## Testo fornito
....
Il 30 aprile, dal carcere di Oderzo ove si trovano per volontaria sottomissione in attesa di un lasciapassare, “Bozambo”, a capo di altri partigiani, preleva 7 prigionieri. Poco meno di un’ora dopo ne vengono prelevati altri sei. Dopo un sommario processo popolare in cui accusa, giudice e boia sono i partigiani stessi, i militi vengono condannati a morte. L’esecuzione avviene poco dopo sulle rive del torrente Monticano, che si empie di sangue innocente.
I membri del CLN, così come gli altri firmatari antifascisti del patto con i repubblicani, vanno su tutte le furie e si confrontano duramente con i partigiani, ma non ottengono nulla se non offese e sguardi di riprovazione. Secondo i partigiani hanno fatto male a promettere ciò che non doveva essere promesso: i fascisti non hanno diritto ad un salvacondotto, non hanno diritto di vivere.
....
## Obiettivo A
Riscrivi le righe dell'elenco, dalla riga che contiene "At what (x,y)" fino alla riga che contiene "What do you see at coordinates (634, 32)", sostituendo "MINIMIZE" con "MAXIMIZE" e lasciando invariato tutto il resto.

## Voci del dataset
....
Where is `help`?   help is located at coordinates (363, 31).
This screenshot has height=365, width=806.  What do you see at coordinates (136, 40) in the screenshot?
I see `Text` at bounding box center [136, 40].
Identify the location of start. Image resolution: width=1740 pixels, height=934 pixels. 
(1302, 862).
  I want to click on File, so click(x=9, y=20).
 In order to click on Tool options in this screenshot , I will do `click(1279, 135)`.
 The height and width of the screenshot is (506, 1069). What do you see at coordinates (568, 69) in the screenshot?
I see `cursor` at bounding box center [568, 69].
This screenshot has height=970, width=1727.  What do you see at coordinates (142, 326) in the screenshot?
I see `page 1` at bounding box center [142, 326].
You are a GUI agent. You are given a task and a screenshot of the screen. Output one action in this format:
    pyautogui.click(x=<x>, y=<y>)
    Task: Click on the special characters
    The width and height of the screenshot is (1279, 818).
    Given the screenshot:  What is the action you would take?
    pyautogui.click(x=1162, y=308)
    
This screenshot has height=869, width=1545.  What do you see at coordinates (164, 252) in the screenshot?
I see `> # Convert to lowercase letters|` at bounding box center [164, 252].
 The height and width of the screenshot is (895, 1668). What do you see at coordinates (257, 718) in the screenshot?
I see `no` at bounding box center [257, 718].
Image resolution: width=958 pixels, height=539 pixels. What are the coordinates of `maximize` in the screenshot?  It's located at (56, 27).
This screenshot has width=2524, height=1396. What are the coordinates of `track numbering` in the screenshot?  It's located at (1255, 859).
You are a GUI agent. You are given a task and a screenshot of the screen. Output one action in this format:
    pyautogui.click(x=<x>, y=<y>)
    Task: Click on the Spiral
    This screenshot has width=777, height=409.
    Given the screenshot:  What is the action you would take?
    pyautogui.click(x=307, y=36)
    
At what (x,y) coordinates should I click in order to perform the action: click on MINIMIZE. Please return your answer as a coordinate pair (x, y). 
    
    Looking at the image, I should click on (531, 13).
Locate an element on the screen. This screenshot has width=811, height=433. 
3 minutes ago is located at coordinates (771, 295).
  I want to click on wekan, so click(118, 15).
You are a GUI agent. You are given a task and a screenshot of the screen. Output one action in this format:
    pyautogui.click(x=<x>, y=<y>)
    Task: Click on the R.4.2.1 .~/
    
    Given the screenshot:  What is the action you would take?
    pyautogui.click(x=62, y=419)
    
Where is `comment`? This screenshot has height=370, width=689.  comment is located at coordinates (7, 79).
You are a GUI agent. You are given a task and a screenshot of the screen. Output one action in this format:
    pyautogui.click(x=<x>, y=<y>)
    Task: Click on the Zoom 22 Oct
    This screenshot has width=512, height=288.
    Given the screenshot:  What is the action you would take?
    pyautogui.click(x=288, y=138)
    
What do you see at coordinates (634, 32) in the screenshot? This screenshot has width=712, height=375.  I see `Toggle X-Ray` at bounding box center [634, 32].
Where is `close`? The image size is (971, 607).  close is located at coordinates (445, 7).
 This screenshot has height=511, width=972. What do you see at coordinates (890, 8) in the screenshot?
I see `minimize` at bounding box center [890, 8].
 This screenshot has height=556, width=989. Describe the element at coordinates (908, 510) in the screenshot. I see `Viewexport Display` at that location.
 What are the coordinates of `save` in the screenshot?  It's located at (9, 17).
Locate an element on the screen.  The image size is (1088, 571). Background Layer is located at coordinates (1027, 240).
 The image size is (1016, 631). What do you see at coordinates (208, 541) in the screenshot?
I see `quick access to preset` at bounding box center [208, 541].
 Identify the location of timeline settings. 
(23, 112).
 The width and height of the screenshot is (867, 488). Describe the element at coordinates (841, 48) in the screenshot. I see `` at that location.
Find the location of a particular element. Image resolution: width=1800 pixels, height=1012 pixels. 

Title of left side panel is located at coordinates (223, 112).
....
## Obiettivo B
Prosegui il testo sull'esecuzione dei prigionieri di Oderzo a partire dal punto in cui si ferma.

## Risposta esercizio A
At what (x,y) coordinates should I click in order to perform the action: click on MAXIMIZE. Please return your answer as a coordinate pair (x, y). 
    
    Looking at the image, I should click on (531, 13).
Locate an element on the screen. This screenshot has width=811, height=433. 
3 minutes ago is located at coordinates (771, 295).
  I want to click on wekan, so click(118, 15).
You are a GUI agent. You are given a task and a screenshot of the screen. Output one action in this format:
    pyautogui.click(x=<x>, y=<y>)
    Task: Click on the R.4.2.1 .~/
    
    Given the screenshot:  What is the action you would take?
    pyautogui.click(x=62, y=419)
    
Where is `comment`? This screenshot has height=370, width=689.  comment is located at coordinates (7, 79).
You are a GUI agent. You are given a task and a screenshot of the screen. Output one action in this format:
    pyautogui.click(x=<x>, y=<y>)
    Task: Click on the Zoom 22 Oct
    This screenshot has width=512, height=288.
    Given the screenshot:  What is the action you would take?
    pyautogui.click(x=288, y=138)
    
What do you see at coordinates (634, 32) in the screenshot? This screenshot has width=712, height=375.  I see `Toggle X-Ray` at bounding box center [634, 32].

## Risposta esercizio B
La situazione è tesa e nessuno vuole uno scontro diretto. I partigiani, dunque, per calmare il CLN, assicurano che nessun altro prigioniero sarebbe stato ucciso. Una delle loro tante menzogne, ovviamente.
Il giorno seguente, 1° maggio, il partigiano Silvio Lorenzon, a capo di una ventina di compagni, al par suo indegne persone, fanno irruzione nel carcere e prelevano ventitré prigionieri. Al custode dicono che sarebbero stati trasferiti a Treviso, ma la sera stessa, insieme ad altri ottanta militi prelevati dal luogo di detenzione arrangiato nel collegio Brandolin, vengono portati a Priula, sul fiume Piave. Hanno i polsi legati dietro la schiena con il fil di ferro, spesso sono legati a coppie, e, nel tragitto, viene loro inflitta loro ogni sorta di sevizia, tra cui pestaggi e espressioni di dileggio come gli sputi in faccia.
Ci vuole davvero tanto coraggio a picchiare uomini legati. Se solo avessero avuto le mani libere ….! Probabilmente, come sottolineato più volte dall’ex repubblicano Giorgio Albertazzi, i militi avrebbero visto i partigiani di schiena, mentre scappavano.
Nascostamente i fascisti cercano di lasciare al prete di quella casa di reclusione qualche piccolo oggetto da consegnare alle famiglie. Sanno cosa li aspetta.
“Bozambo” non vede l’ora di scaricare su di loro i colpi del mitra che, ubriaco fradicio, aveva provato nel pomeriggio, sparando persino sulla statua della Madonna, come testimonierà Romualdo Baldissera in sede processuale.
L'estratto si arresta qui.